Semantic Co-Speech Gesture Synthesis and Real-Time Control for Humanoid Robots
Gang Zhang
TL;DR
The paper tackles the challenge of generating semantically meaningful co-speech gestures and deploying them in real time on humanoid robots. It presents an end-to-end pipeline combining General Motion Retargeting, a Residual VQ-VAE for discrete motion tokens, an autoregressive Motion-GPT conditioned on audio, and an imitation-learning MotionTracker controller for real-time execution. A key novelty is the integration of LLM-based retrieval to augment semantic gesture candidates with semantics-aware alignment, improving the naturalness and meaning of gestures.

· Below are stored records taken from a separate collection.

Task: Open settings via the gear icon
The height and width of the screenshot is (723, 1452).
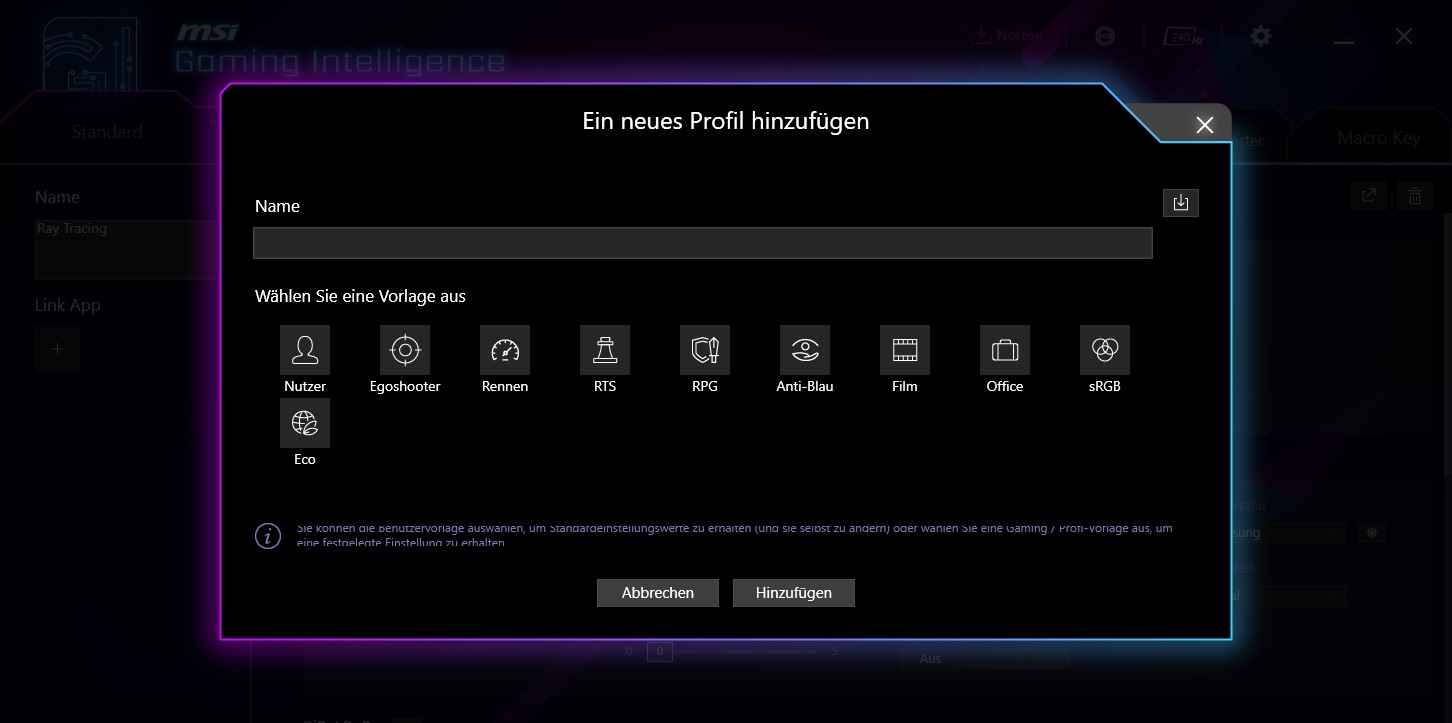Action: coord(1261,36)
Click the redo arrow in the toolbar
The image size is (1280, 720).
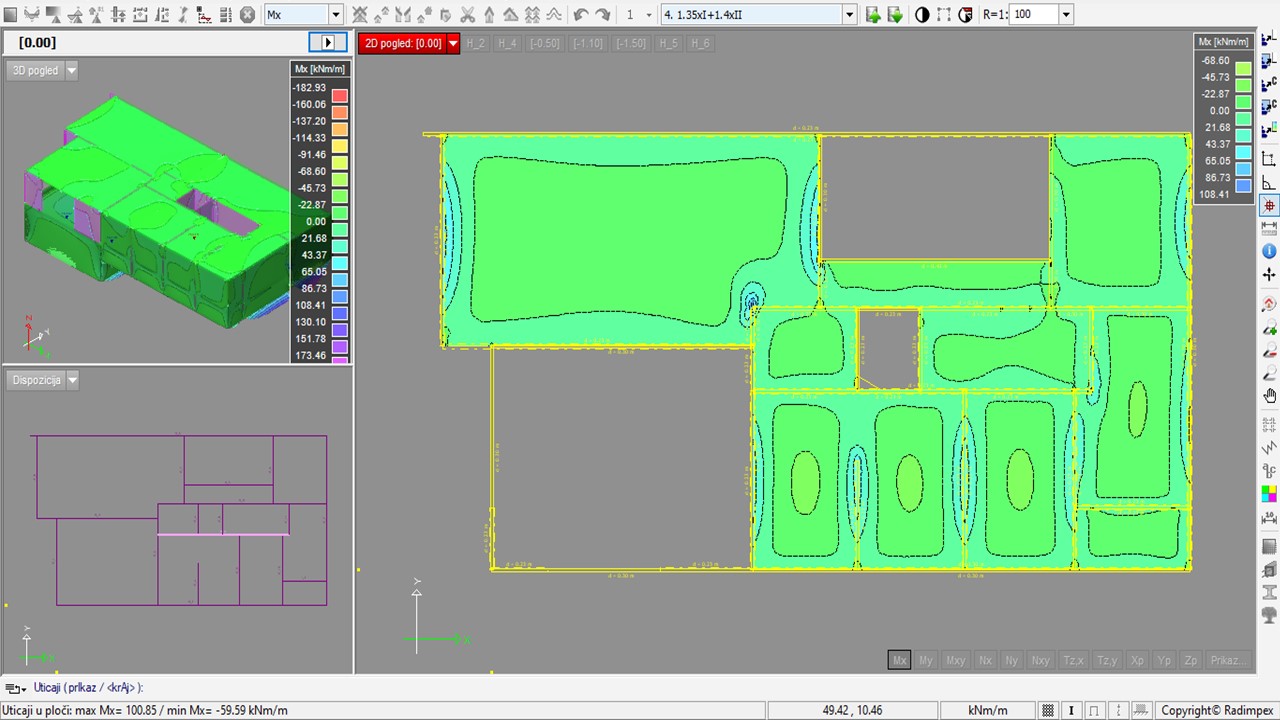pos(603,15)
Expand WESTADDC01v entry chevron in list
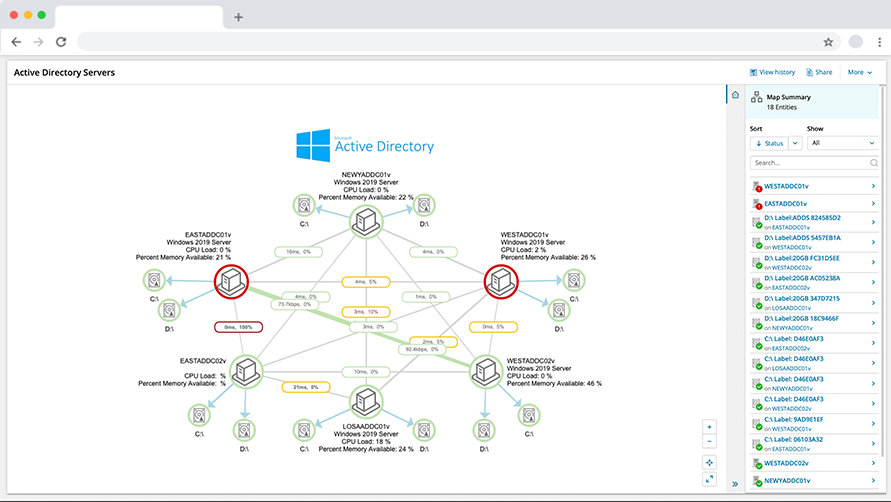891x502 pixels. coord(873,186)
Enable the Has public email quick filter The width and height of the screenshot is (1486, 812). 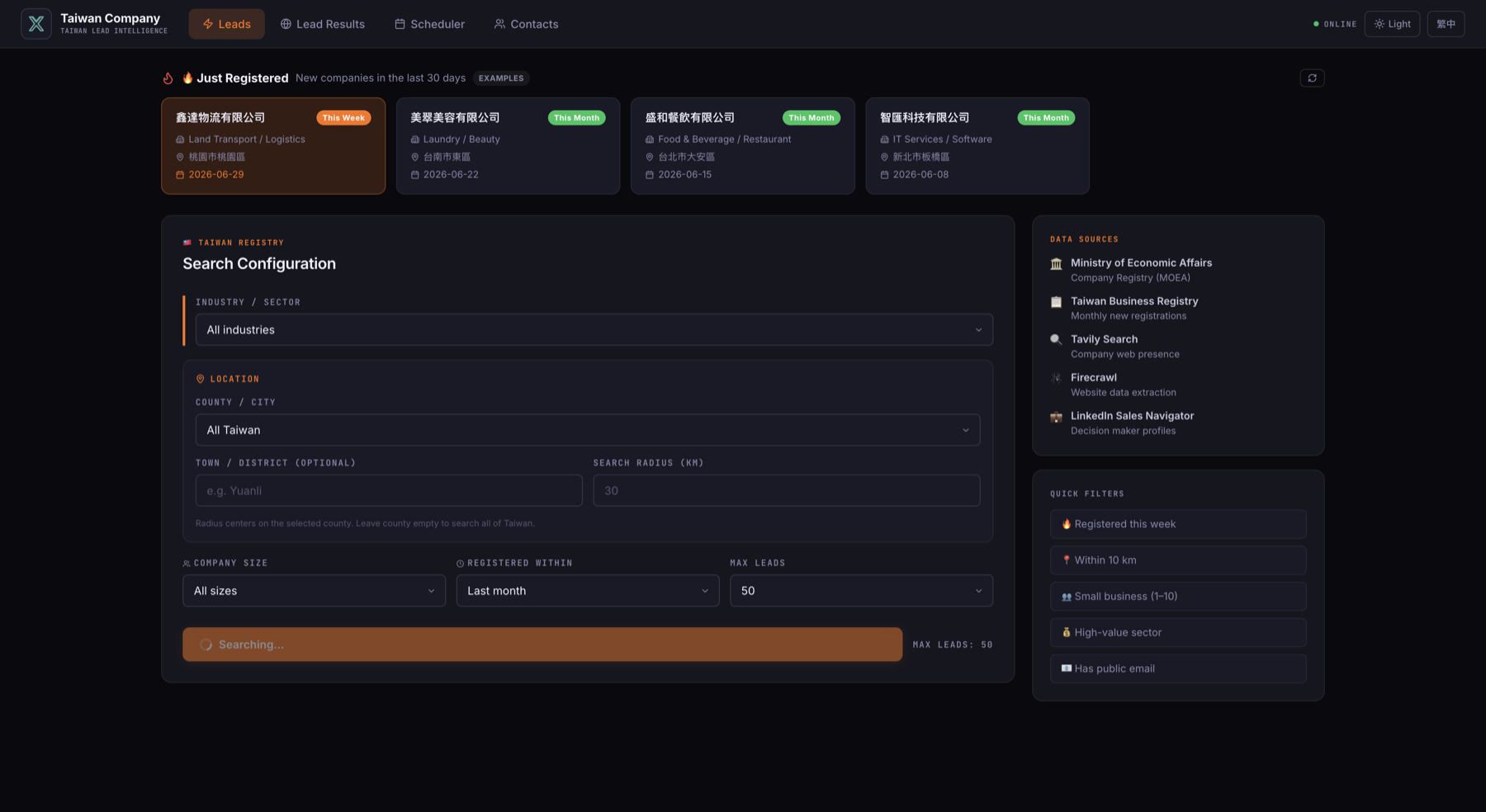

Extensive experiments validate high-fidelity motion encoding, gesture generation quality, and successful real-world deployment on the Unitree G1, indicating practical viability for expressive human-robot interaction.
Abstract
We present an innovative end-to-end framework for synthesizing semantically meaningful co-speech gestures and deploying them in real-time on a humanoid robot. This system addresses the challenge of creating natural, expressive non-verbal communication for robots by integrating advanced gesture generation techniques with robust physical control. Our core innovation lies in the meticulous integration of a semantics-aware gesture synthesis module, which derives expressive reference motions from speech input by leveraging a generative retrieval mechanism based on large language models (LLMs) and an autoregressive Motion-GPT model. This is coupled with a high-fidelity imitation learning control policy, the MotionTracker, which enables the Unitree G1 humanoid robot to execute these complex motions dynamically and maintain balance. To ensure feasibility, we employ a robust General Motion Retargeting (GMR) method to bridge the embodiment gap between human motion data and the robot platform. Through comprehensive evaluation, we demonstrate that our combined system produces semantically appropriate and rhythmically coherent gestures that are accurately tracked and executed by the physical robot. To our knowledge, this work represents a significant step toward general real-world use by providing a complete pipeline for automatic, semantic-aware, co-speech gesture generation and synchronized real-time physical deployment on a humanoid robot.